How was it not a good idea? I followed rev Kyle's YouTube video and upgraded from cm7 to cm9. Even the cm team said this was ok to do. Everything went OK with no problems other than a few occasional random reboots and the keyboard vibrate crapping out after the screen turns off. That was the reason why I did a clean install to try to correct the random reboot problem and the keyboard vibrate problem. I have a feeling the battery percentage was associated with cm7 and never implemented in cm9. For those of you with cm9, do u have the battery percentage without a MOD?



nevertells said:


> Not a good idea to install CM9 over the top of CM7. Once you wiped data you lost the % and until the dev's put it back in, it's not in any settings. However, try downloading Battery Indicator by Darshan Computing. It puts a neat little battery icon on the info bar with the percent of charge and also keeps track of a little bit of other info.


HP Touchpad - CM9a2


----------



## mooja (Aug 25, 2011)

battery% was removed from a1 onwards for some reason, its not in the nightlies either


----------



## MarkJRust (Jan 31, 2012)

I applied a battery percentage mod just now and I'm getting the mod instead of the normal battery icon in the bottom bar (good), but now I'm getting the battery mod AND the stock percentage in the notifications tray (bad and odd). I'm running Alpha 2 and I didn't see the stock battery icon until I applied the mod. Now I have both in my notification area. /Unhappy


----------



## sandman (Oct 9, 2011)

mooja said:


> battery% was removed from a1 onwards for some reason, its not in the nightlies either


Oh yes it is.


----------



## JohanX (Oct 7, 2011)

mooja said:


> battery% was removed from a1 onwards for some reason, its not in the nightlies either


 The battery percent is in the nightlies.

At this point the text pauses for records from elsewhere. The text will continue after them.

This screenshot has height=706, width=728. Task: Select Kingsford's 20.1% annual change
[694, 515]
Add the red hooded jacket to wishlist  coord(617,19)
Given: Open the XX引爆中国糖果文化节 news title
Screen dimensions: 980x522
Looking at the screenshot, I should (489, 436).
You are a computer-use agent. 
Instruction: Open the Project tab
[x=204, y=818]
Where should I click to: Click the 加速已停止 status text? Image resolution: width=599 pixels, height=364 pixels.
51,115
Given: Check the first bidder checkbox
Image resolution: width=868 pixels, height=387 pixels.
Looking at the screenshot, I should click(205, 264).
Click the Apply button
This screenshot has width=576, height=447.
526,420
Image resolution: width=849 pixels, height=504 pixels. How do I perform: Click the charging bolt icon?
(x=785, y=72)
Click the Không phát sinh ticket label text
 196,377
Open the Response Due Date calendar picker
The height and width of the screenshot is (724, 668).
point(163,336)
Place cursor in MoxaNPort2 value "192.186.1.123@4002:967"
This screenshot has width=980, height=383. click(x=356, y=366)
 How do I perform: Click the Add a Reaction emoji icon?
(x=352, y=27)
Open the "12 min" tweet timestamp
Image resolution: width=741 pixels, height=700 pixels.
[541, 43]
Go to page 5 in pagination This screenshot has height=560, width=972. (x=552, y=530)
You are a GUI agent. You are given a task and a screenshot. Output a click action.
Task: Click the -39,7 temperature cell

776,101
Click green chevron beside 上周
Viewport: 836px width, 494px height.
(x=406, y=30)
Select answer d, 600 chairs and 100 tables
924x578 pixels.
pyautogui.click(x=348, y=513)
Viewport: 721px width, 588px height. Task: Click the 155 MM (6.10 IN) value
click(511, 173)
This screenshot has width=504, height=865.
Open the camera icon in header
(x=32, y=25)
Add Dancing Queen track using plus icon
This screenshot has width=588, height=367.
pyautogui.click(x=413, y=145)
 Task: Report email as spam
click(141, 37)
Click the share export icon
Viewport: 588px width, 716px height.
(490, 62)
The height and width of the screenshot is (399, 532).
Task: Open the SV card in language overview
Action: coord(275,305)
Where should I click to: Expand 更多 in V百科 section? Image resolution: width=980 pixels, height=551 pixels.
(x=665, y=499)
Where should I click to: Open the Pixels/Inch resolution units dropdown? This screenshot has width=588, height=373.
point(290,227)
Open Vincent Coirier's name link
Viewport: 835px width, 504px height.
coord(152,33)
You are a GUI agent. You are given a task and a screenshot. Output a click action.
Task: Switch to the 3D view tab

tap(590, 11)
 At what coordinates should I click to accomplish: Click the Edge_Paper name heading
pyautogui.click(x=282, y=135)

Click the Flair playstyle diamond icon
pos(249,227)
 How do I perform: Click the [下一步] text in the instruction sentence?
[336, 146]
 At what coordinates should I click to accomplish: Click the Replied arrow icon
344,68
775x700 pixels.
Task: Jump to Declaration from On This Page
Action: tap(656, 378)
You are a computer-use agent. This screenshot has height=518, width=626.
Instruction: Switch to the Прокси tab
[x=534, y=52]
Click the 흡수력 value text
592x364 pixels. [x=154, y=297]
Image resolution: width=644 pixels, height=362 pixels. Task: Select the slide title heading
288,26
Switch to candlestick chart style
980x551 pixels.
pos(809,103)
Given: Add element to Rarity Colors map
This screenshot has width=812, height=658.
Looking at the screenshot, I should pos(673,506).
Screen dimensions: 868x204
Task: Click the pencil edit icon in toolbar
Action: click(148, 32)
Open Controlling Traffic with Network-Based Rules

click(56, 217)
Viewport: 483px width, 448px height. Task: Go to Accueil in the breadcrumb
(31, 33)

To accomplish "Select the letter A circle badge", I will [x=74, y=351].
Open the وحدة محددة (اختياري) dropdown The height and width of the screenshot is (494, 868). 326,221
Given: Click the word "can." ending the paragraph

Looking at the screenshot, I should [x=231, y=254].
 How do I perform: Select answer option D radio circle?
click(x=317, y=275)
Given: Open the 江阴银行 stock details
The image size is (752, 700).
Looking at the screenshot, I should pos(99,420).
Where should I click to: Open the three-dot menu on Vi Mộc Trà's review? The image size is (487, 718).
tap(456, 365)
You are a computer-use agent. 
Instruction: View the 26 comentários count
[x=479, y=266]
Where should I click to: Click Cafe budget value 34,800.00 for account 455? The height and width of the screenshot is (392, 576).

Go to Settings--> System --> Combined bar --> Battery status style

Sent from my cm_tenderloin using Tapatalk


----------



## Andrew's Android (Oct 27, 2011)

JohanX said:


> The battery percent is in the nightlies.
> 
> Go to Settings--> System --> Combined bar --> Battery status style
> 
> Sent from my cm_tenderloin using Tapatalk


Note: "system" is under "Interface".
And option is not on the 2/28 nightly that I have installed.


----------



## JohanX (Oct 7, 2011)

Andrew said:


> Note: "system" is under "Interface".
> And option is not on the 2/28 nightly that I have installed.


 I am running the 3/1 build, and the option is there.

Sent from my cm_tenderloin using Tapatalk


----------



## sandman (Oct 9, 2011)

Andrew said:


> Note: "system" is under "Interface".
> And option is not on the 2/28 nightly that I have installed.


Time to update then.


----------



## whadzinaname (Oct 20, 2011)

JohanX said:


> I am running the 3/1 build, and the option is there.
> 
> Sent from my cm_tenderloin using Tapatalk


It was added in the 3/1 build.


----------